WHAT THE EXERCISE ASKS: Repeat each line of the material below exactly.

SUPPLIED MATERIAL:
___
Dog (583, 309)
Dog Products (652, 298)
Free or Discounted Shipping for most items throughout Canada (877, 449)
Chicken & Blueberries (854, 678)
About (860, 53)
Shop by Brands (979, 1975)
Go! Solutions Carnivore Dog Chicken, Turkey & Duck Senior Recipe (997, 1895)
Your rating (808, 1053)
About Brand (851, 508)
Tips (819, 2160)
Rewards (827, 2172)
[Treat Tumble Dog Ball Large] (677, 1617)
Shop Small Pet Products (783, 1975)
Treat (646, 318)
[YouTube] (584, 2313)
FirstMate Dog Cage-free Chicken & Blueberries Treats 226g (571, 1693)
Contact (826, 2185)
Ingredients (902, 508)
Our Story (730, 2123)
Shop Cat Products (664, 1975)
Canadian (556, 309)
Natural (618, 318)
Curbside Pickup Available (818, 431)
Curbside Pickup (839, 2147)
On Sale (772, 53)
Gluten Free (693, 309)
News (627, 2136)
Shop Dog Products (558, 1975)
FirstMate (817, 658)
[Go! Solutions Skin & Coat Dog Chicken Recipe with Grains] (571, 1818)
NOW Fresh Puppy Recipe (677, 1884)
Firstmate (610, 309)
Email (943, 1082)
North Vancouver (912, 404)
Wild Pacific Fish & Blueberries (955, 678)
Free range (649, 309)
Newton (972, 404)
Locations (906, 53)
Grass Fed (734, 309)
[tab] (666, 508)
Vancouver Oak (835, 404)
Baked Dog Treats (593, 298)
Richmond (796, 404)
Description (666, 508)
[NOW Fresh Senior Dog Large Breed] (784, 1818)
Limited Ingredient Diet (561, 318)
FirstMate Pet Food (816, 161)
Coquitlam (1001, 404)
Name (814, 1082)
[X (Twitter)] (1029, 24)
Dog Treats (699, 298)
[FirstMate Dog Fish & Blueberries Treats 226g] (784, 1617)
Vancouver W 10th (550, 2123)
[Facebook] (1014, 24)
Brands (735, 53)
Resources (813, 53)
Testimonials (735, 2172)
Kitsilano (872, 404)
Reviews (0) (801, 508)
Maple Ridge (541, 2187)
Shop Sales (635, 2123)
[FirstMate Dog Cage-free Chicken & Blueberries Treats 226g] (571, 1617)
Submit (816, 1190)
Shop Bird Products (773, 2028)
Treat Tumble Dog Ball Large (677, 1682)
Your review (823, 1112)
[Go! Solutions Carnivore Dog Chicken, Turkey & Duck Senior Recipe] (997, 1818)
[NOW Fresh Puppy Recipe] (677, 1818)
___
ANSWER:
Dog (583, 309)
Dog Products (652, 298)
Free or Discounted Shipping for most items throughout Canada (877, 449)
Chicken & Blueberries (854, 678)
About (860, 53)
Shop by Brands (979, 1975)
Go! Solutions Carnivore Dog Chicken, Turkey & Duck Senior Recipe (997, 1895)
Your rating (808, 1053)
About Brand (851, 508)
Tips (819, 2160)
Rewards (827, 2172)
[Treat Tumble Dog Ball Large] (677, 1617)
Shop Small Pet Products (783, 1975)
Treat (646, 318)
[YouTube] (584, 2313)
FirstMate Dog Cage-free Chicken & Blueberries Treats 226g (571, 1693)
Contact (826, 2185)
Ingredients (902, 508)
Our Story (730, 2123)
Shop Cat Products (664, 1975)
Canadian (556, 309)
Natural (618, 318)
Curbside Pickup Available (818, 431)
Curbside Pickup (839, 2147)
On Sale (772, 53)
Gluten Free (693, 309)
News (627, 2136)
Shop Dog Products (558, 1975)
FirstMate (817, 658)
[Go! Solutions Skin & Coat Dog Chicken Recipe with Grains] (571, 1818)
NOW Fresh Puppy Recipe (677, 1884)
Firstmate (610, 309)
Email (943, 1082)
North Vancouver (912, 404)
Wild Pacific Fish & Blueberries (955, 678)
Free range (649, 309)
Newton (972, 404)
Locations (906, 53)
Grass Fed (734, 309)
[tab] (666, 508)
Vancouver Oak (835, 404)
Baked Dog Treats (593, 298)
Richmond (796, 404)
Description (666, 508)
[NOW Fresh Senior Dog Large Breed] (784, 1818)
Limited Ingredient Diet (561, 318)
FirstMate Pet Food (816, 161)
Coquitlam (1001, 404)
Name (814, 1082)
[X (Twitter)] (1029, 24)
Dog Treats (699, 298)
[FirstMate Dog Fish & Blueberries Treats 226g] (784, 1617)
Vancouver W 10th (550, 2123)
[Facebook] (1014, 24)
Brands (735, 53)
Resources (813, 53)
Testimonials (735, 2172)
Kitsilano (872, 404)
Reviews (0) (801, 508)
Maple Ridge (541, 2187)
Shop Sales (635, 2123)
[FirstMate Dog Cage-free Chicken & Blueberries Treats 226g] (571, 1617)
Submit (816, 1190)
Shop Bird Products (773, 2028)
Treat Tumble Dog Ball Large (677, 1682)
Your review (823, 1112)
[Go! Solutions Carnivore Dog Chicken, Turkey & Duck Senior Recipe] (997, 1818)
[NOW Fresh Puppy Recipe] (677, 1818)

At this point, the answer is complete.